— Start Exercise input —
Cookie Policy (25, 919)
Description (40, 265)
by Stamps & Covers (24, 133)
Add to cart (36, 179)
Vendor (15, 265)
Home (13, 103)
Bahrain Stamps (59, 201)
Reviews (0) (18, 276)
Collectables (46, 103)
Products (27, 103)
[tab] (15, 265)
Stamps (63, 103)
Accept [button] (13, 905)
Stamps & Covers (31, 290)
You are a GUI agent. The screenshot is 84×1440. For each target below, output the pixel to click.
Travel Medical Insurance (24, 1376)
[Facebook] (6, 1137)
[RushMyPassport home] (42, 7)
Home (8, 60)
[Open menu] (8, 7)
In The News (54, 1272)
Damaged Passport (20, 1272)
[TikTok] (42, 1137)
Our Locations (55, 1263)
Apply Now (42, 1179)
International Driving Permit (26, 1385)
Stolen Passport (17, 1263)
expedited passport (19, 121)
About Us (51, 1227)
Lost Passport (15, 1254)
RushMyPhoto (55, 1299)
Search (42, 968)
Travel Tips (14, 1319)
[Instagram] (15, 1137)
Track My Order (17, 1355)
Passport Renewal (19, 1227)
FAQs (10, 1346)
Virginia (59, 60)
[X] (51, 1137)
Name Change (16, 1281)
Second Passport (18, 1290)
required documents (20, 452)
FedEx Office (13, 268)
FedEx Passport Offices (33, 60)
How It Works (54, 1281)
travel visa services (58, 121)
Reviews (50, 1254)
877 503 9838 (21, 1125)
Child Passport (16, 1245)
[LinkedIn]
— End Exercise input —
Your task:
Put each line of the records, from the line containing "Lost Passport (15, 1254)" through the end of the records, into a JSON list of strings, one string per line, leaving out any blank lines.

Full output:
[
  "Lost Passport (15, 1254)",
  "RushMyPhoto (55, 1299)",
  "Search (42, 968)",
  "Travel Tips (14, 1319)",
  "[Instagram] (15, 1137)",
  "Track My Order (17, 1355)",
  "Passport Renewal (19, 1227)",
  "FAQs (10, 1346)",
  "Virginia (59, 60)",
  "[X] (51, 1137)",
  "Name Change (16, 1281)",
  "Second Passport (18, 1290)",
  "required documents (20, 452)",
  "FedEx Office (13, 268)",
  "FedEx Passport Offices (33, 60)",
  "How It Works (54, 1281)",
  "travel visa services (58, 121)",
  "Reviews (50, 1254)",
  "877 503 9838 (21, 1125)",
  "Child Passport (16, 1245)",
  "[LinkedIn]"
]